Şimdi, bizim Ovacık Belediye Başkanımız Sayın Sarıgül'e savcı diyor ki: "Olay çıkmasın diye cenazeye katıl." Kaymakama soruyor Sayın Belediye Başkanımız, Kaymakam da "Olur, katılırsanız iyi olur." diyor. Cenazeye katılıyor, sonra, aradan uzun bir süre geçtikten sonra "Siz terörle iltisaklısınız." deniyor ve görevden aldırılıyor. Ya, adam sadece cenazeye katıldı yani cenazeyle görüşmedi. Şimdi, sizler çok güzel görüşmeler yapıyorsunuz, o hâlde, biz de mi size kayyum atayalım, biz de mi size terörist diyelim? Bu kadar ucuz mu terörist olmak? Burada hiç kimse terörist değil arkadaşlar.

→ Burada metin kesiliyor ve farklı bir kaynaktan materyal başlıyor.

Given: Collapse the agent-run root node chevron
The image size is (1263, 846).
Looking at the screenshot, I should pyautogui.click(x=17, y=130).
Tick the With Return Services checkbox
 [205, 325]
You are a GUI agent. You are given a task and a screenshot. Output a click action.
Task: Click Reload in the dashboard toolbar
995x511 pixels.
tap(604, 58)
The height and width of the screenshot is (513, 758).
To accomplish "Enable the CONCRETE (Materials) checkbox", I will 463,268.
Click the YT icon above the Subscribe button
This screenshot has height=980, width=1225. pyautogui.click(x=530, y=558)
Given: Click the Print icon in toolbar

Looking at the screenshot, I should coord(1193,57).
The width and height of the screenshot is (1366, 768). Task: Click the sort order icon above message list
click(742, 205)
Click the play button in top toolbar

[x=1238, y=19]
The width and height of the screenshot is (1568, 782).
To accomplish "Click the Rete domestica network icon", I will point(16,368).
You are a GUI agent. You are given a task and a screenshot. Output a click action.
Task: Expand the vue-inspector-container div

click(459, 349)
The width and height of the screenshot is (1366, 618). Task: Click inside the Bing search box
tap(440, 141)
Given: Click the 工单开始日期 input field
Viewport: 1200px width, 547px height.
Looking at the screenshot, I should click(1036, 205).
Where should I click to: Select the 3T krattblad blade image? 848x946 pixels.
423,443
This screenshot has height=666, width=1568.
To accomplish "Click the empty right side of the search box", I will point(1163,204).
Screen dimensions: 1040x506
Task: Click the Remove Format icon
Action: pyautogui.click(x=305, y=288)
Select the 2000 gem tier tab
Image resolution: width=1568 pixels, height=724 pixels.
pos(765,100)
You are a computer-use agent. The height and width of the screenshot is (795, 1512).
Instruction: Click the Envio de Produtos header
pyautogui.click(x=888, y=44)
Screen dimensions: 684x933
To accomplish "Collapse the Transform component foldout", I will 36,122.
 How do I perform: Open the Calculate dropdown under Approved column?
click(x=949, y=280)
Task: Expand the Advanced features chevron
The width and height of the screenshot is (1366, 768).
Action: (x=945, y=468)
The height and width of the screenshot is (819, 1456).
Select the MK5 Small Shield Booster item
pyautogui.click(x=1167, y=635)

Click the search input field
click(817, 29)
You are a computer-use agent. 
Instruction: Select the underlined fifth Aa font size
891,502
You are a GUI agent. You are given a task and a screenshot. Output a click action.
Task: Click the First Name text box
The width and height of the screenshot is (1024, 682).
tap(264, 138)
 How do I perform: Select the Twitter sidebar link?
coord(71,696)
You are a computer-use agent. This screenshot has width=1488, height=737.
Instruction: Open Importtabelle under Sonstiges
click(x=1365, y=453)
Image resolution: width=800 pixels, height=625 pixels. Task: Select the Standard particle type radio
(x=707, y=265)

(Mikrofon otomatik cihaz tarafından kapatıldı)

BAŞKAN - Buyurun, bitirelim lütfen.

SERVET MULLAOĞLU (Devamla) - Burada hiç kimse terörist değil, buradaki herkes bu ülkenin birlik ve beraberliğini savunuyor, bu ülkenin gerçekten müreffeh seviye ulaşmasını savunuyor. AK PARTİ içinde de çok namuslu, vatansever arkadaşlarımız var, onu biliyorum ama sorun burada; Genel Başkandan korkmayın arkadaşlar, Allah'tan korkun ve vicdanınıza sorun. Bizim temel görevimiz halkımızın refah düzeyini yükseltmekse eğer bu demokrasiyi yükselterek olur, sağa sola, şuna buna laf atarak, terörist damgası vurarak olmaz. Dolayısıyla yapılan bu hukuksuzluklara şiddetle karşı çıkıyoruz, Bugün Belediye Başkanımıza yapılan haksızlıklara tarih önünde karşı çıkıyoruz ve sizlerden de önergemize destek vermenizi rica ediyoruz. Hep birlikte ülkemizi şeffaf ve...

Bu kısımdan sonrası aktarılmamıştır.